§ DATA PROVIDED
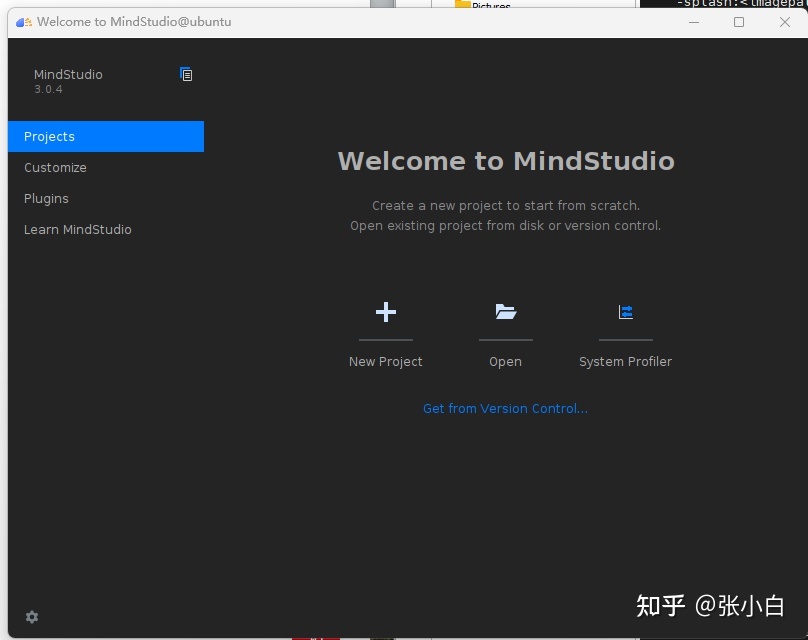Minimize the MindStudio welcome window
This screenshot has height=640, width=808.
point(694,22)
==
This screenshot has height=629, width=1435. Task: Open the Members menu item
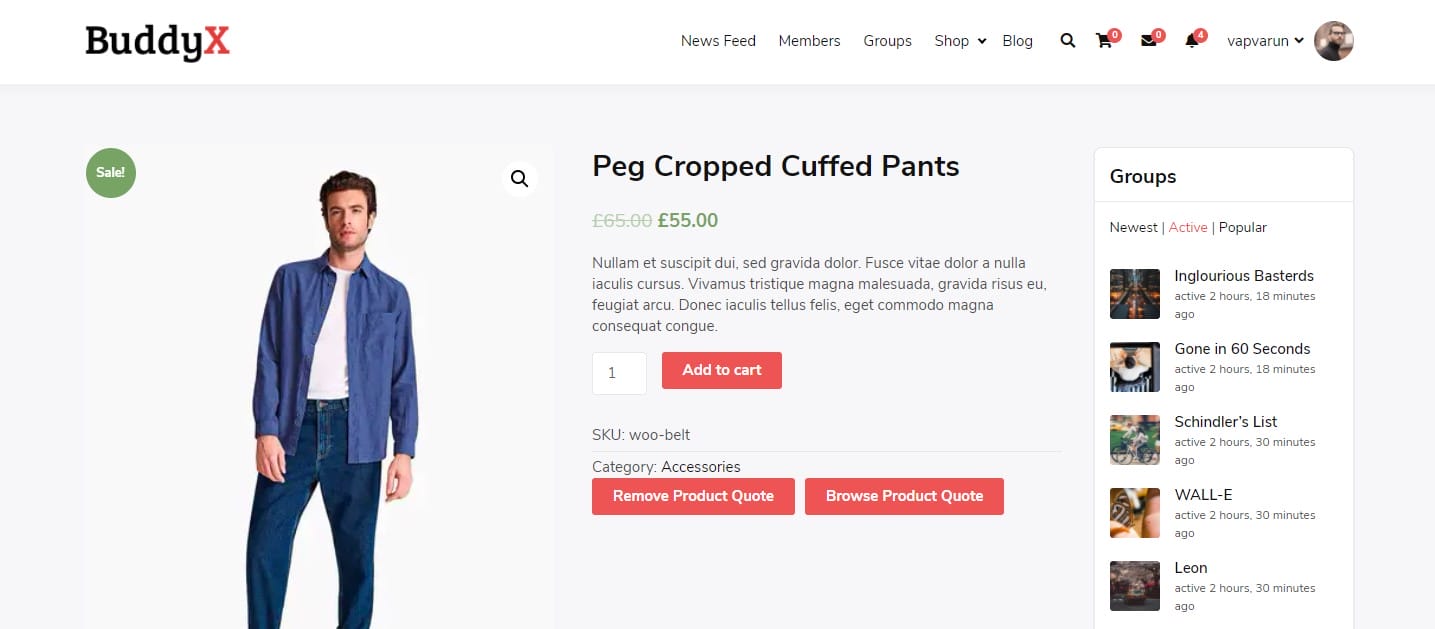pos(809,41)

§ TO BE DONE
Taking the records starting with the line that contains "Minimize the MindStudio welcome window" and going on through the line that contains "point(694,22)", write those lines out again with "window" replaced by "dialog" and nothing else changed. Leave the pictures out.

§ SOLUTION TO THE EXERCISE
Minimize the MindStudio welcome dialog
This screenshot has height=640, width=808.
point(694,22)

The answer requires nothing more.